Given exercise »
Copy the material word for word from its first line through the line that contains "Action: (x=472, y=108)", including that line. Leave out the pictures.

== Excerpted data

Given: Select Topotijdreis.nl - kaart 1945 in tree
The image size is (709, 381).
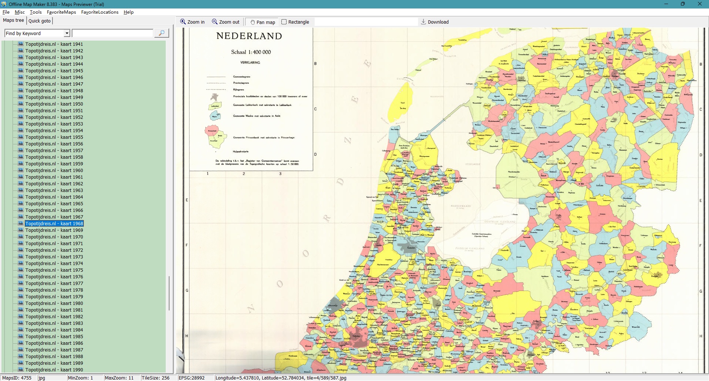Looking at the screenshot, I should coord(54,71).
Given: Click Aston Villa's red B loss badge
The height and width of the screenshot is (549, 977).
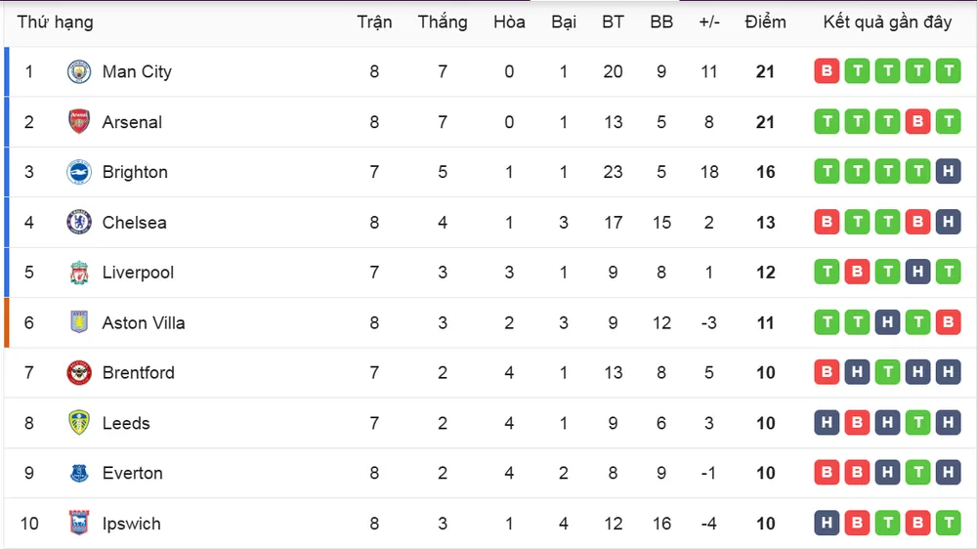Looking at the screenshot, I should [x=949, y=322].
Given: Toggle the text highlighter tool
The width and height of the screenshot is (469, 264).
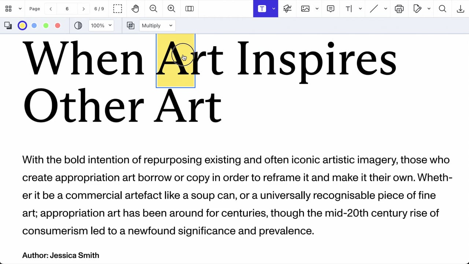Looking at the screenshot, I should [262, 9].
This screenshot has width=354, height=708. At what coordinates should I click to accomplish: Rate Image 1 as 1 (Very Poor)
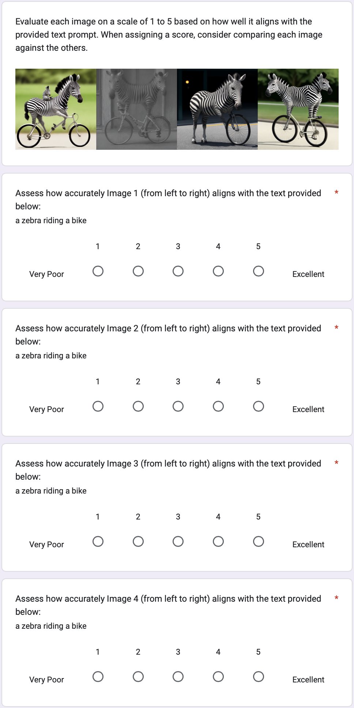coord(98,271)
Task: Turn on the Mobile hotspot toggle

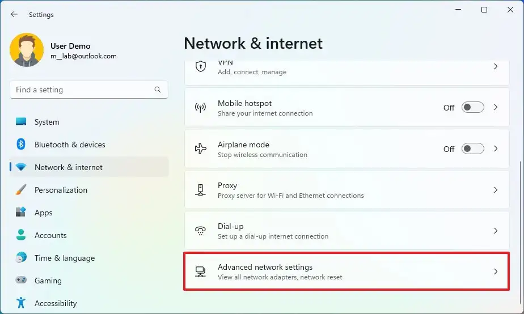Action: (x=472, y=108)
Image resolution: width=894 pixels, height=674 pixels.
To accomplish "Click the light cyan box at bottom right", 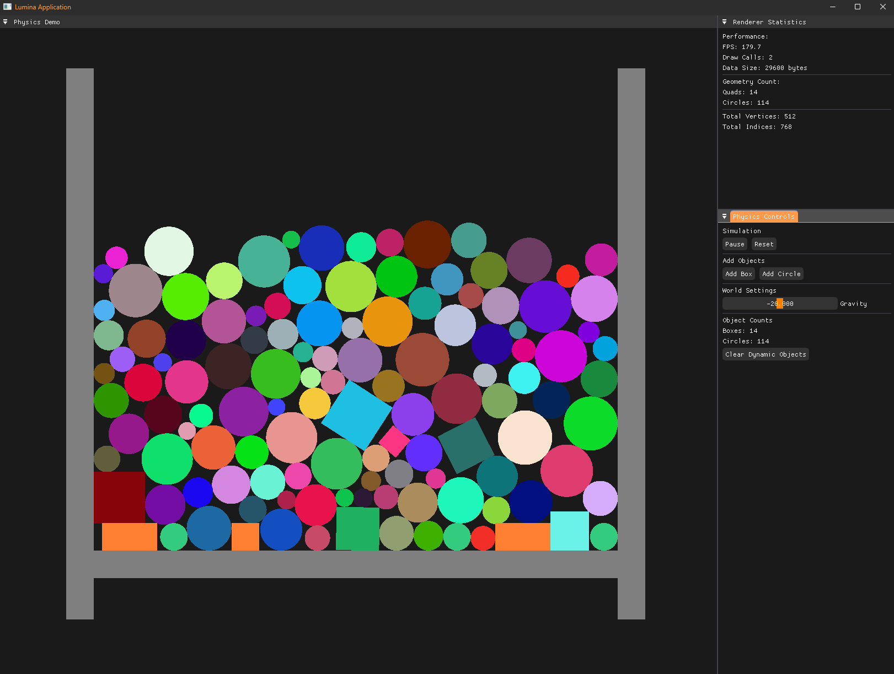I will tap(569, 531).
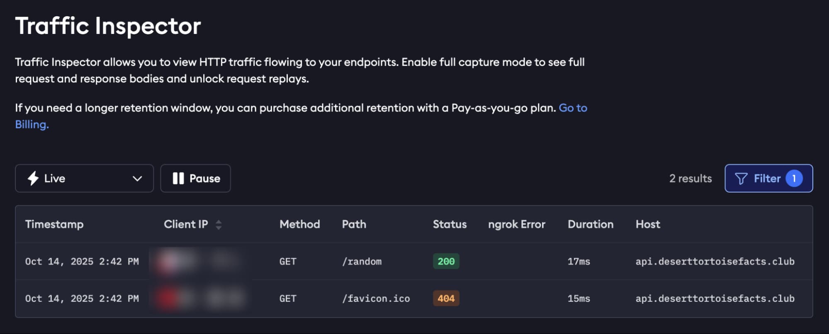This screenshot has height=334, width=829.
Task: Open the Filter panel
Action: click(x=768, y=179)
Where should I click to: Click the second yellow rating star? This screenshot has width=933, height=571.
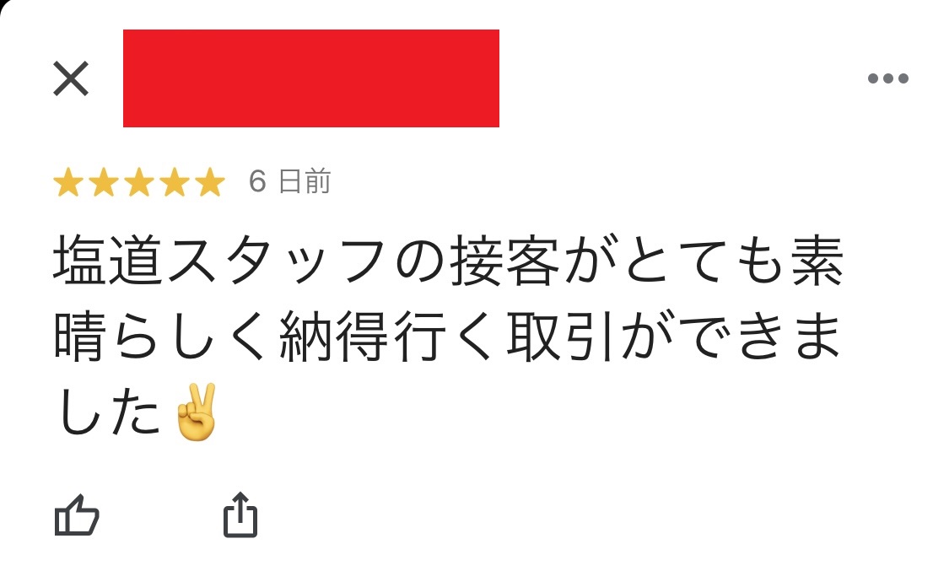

====

Result »
Given: Select Topotijdreis.nl - kaart 1945 in tree
The image size is (709, 381).
Looking at the screenshot, I should coord(54,71).
Given: Click Aston Villa's red B loss badge
The height and width of the screenshot is (549, 977).
Looking at the screenshot, I should [x=949, y=322].
Given: Toggle the text highlighter tool
The width and height of the screenshot is (469, 264).
Looking at the screenshot, I should [262, 9].
This screenshot has width=354, height=708. At what coordinates should I click to accomplish: Rate Image 1 as 1 (Very Poor)
coord(98,271)
Task: Turn on the Mobile hotspot toggle

Action: (x=472, y=108)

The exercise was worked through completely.